• _Your instructions_
When you reach the line with "Where should I" in the listing below, write out that line and every one after it exactly, and skip the pictures.

=-=-=

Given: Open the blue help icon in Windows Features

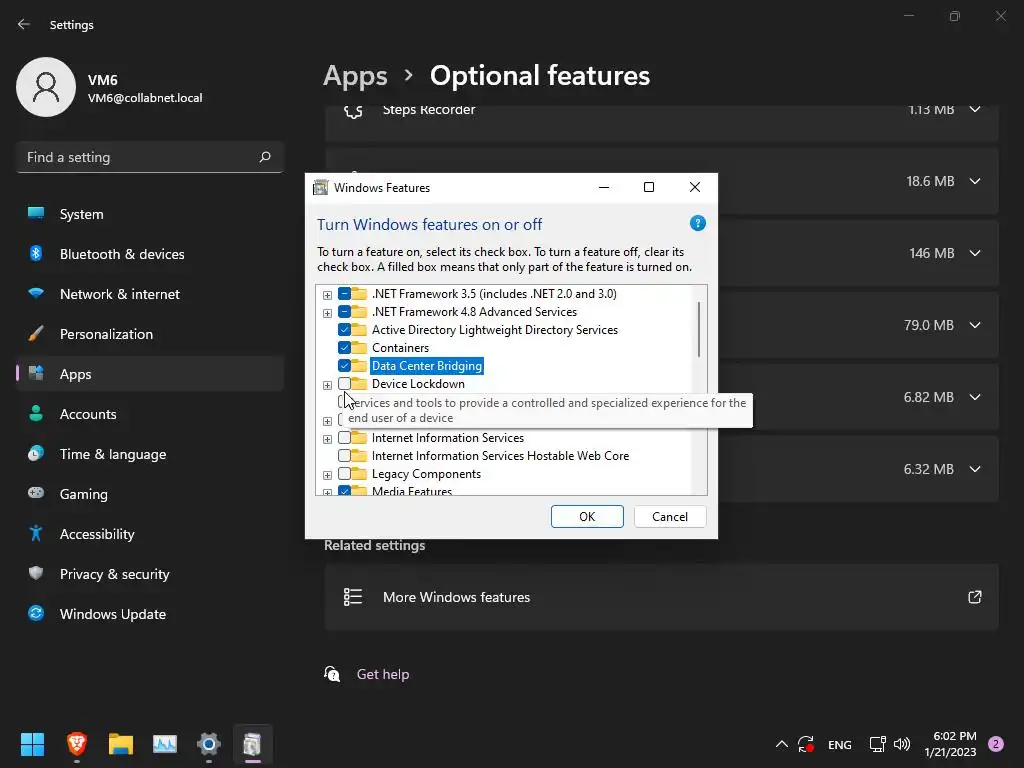Looking at the screenshot, I should (x=697, y=224).
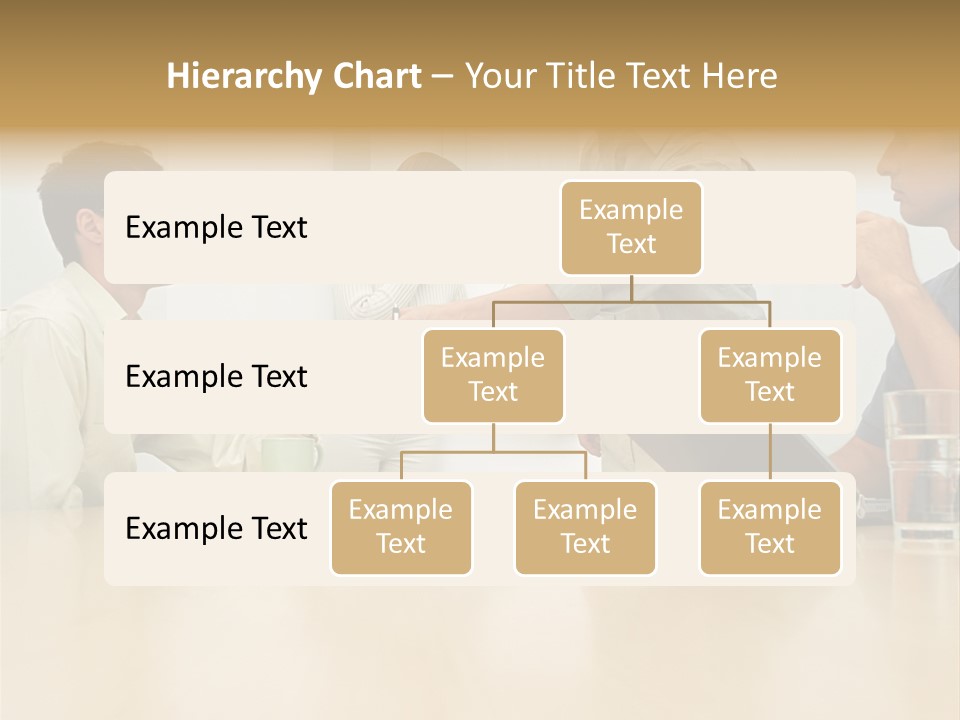
Task: Click the "Your Title Text Here" placeholder
Action: click(621, 76)
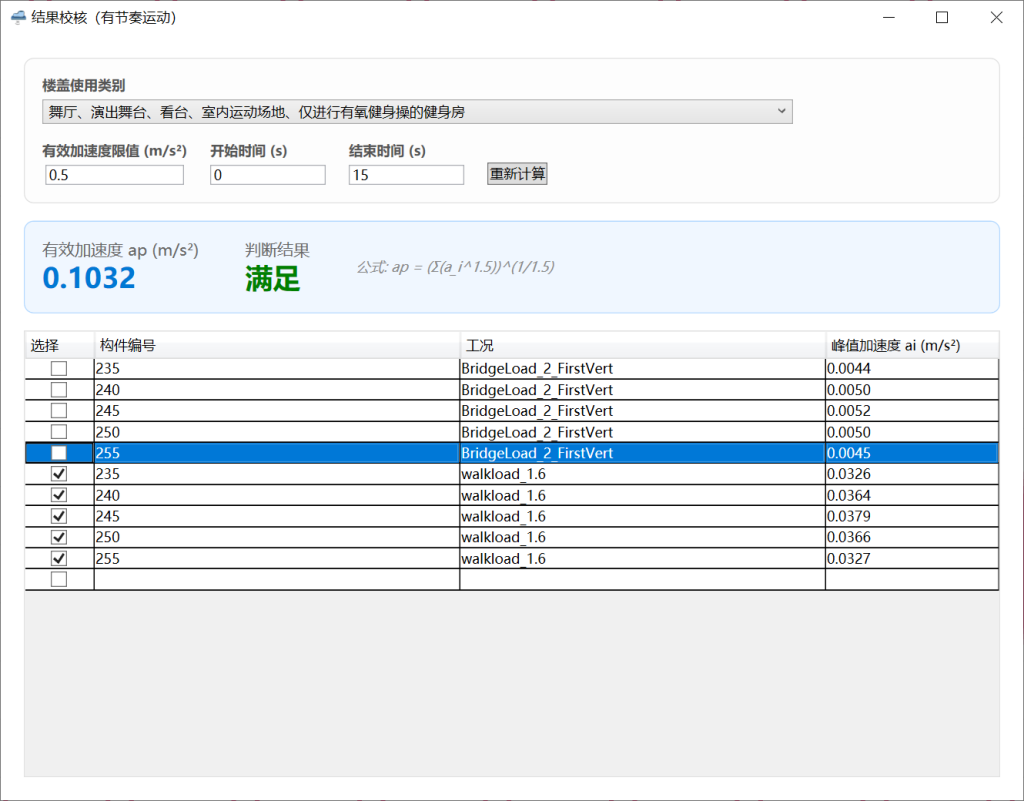Select the 240 BridgeLoad_2_FirstVert condition cell
The width and height of the screenshot is (1024, 801).
click(642, 390)
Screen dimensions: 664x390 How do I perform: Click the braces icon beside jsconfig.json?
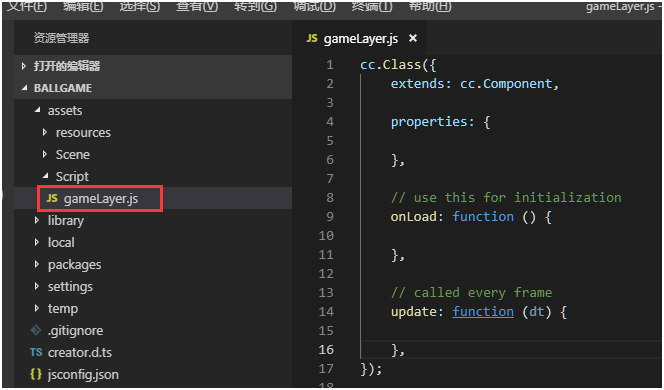coord(36,374)
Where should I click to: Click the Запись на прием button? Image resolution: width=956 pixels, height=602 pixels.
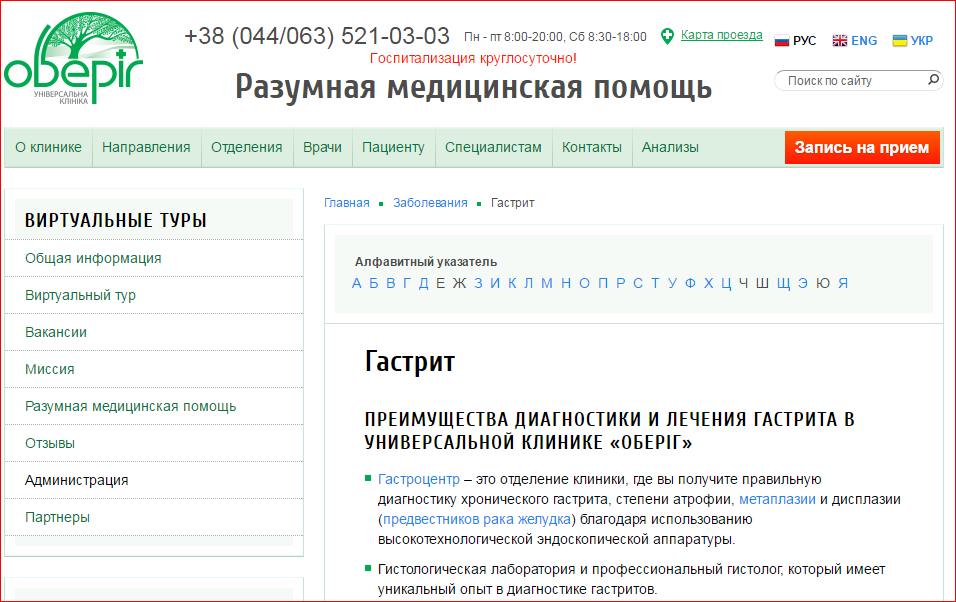pos(862,148)
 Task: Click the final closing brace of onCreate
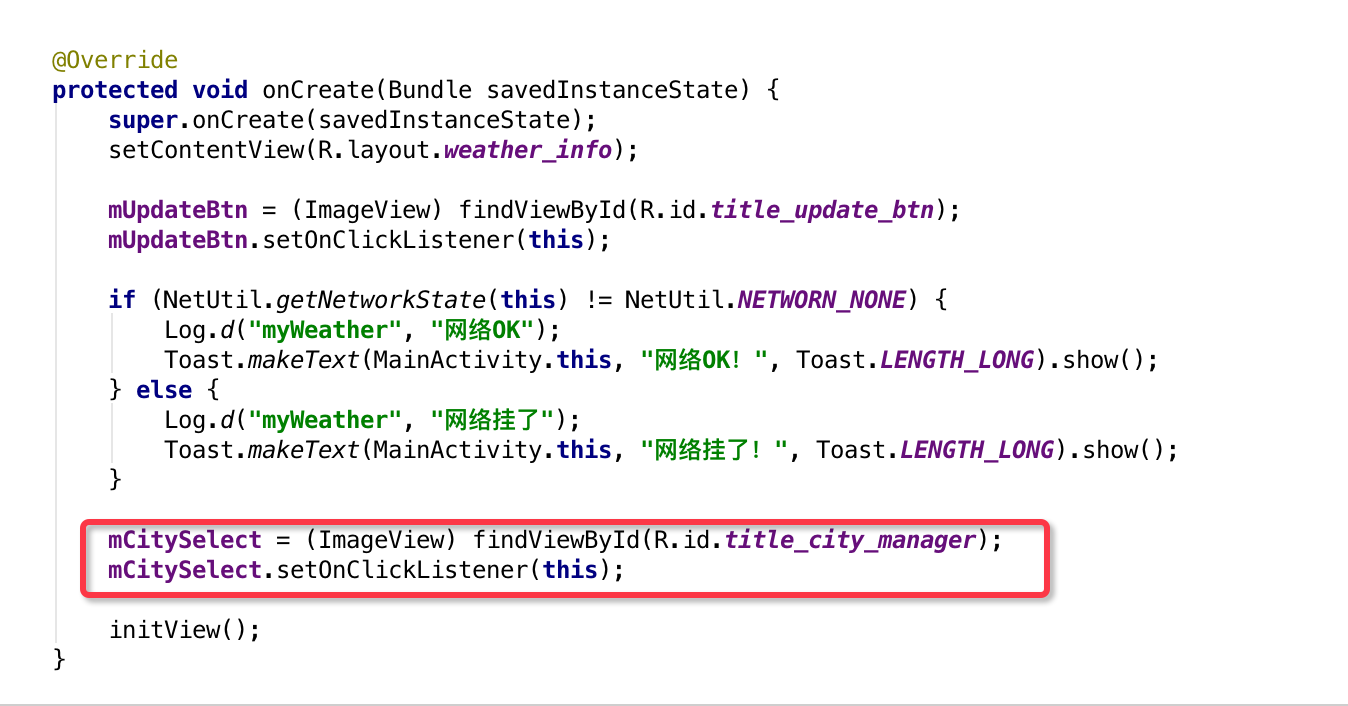click(x=59, y=659)
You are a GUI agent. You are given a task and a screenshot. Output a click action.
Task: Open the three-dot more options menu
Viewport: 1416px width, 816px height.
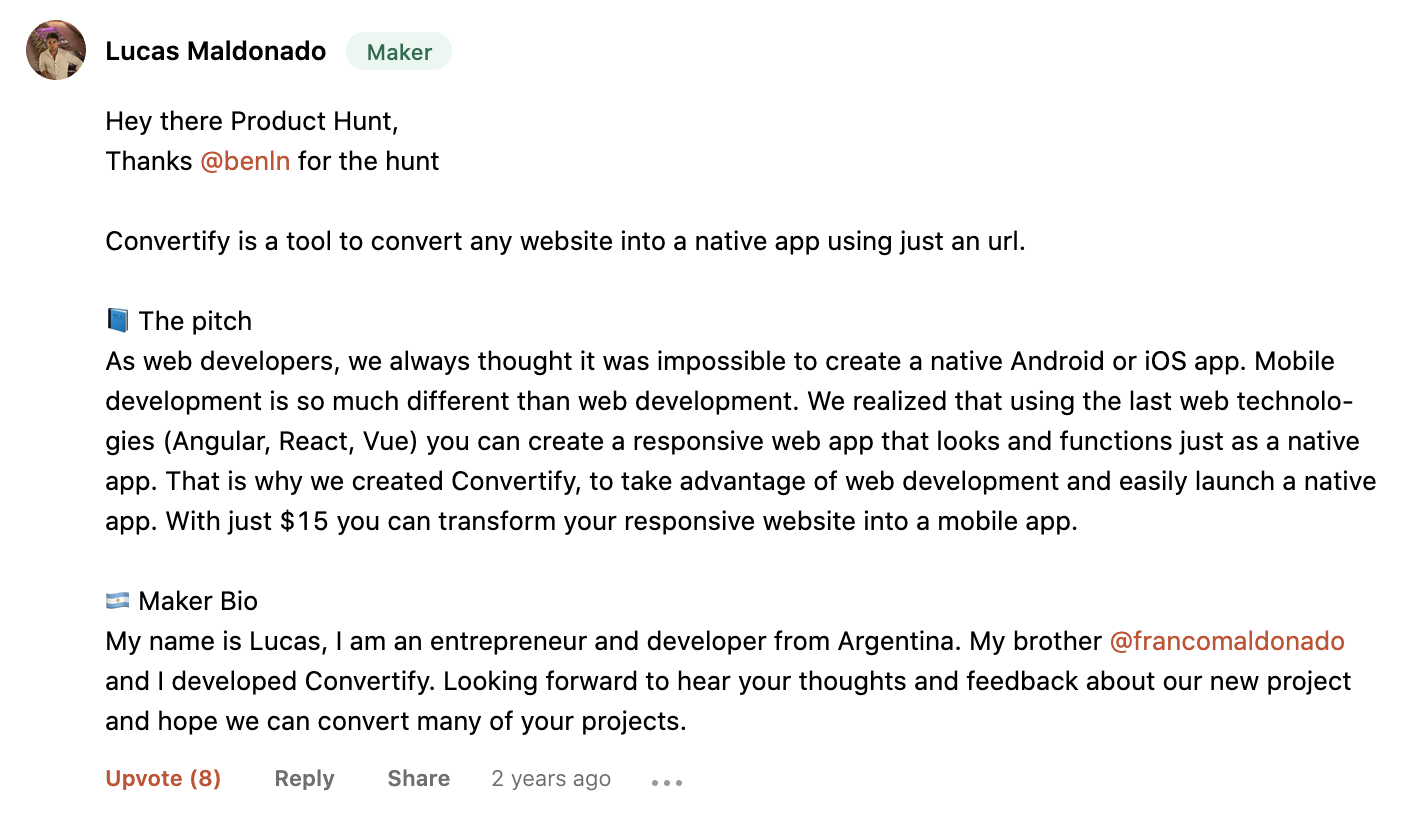[667, 782]
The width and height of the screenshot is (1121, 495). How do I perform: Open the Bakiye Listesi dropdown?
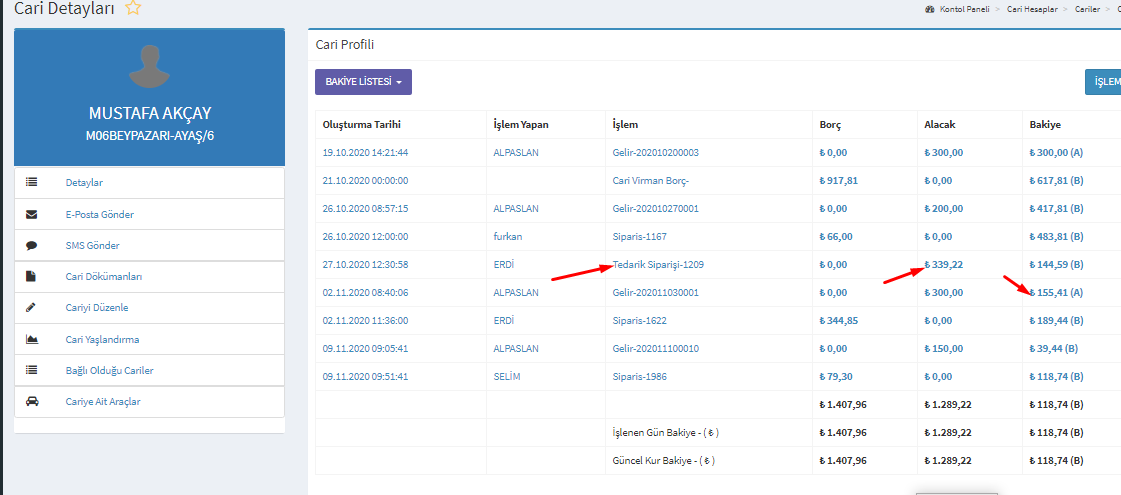click(x=363, y=82)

=-=-=

• _Solution to this problem_
Where should I click to: Click the Запись на прием button? Image resolution: width=956 pixels, height=602 pixels.
pos(862,148)
 Task: Click the final closing brace of onCreate
click(x=59, y=659)
You are a GUI agent. You are given a task and a screenshot. Output a click action.
Task: Open the three-dot more options menu
Viewport: 1416px width, 816px height.
[667, 782]
The width and height of the screenshot is (1121, 495). How do I perform: Open the Bakiye Listesi dropdown?
click(x=363, y=82)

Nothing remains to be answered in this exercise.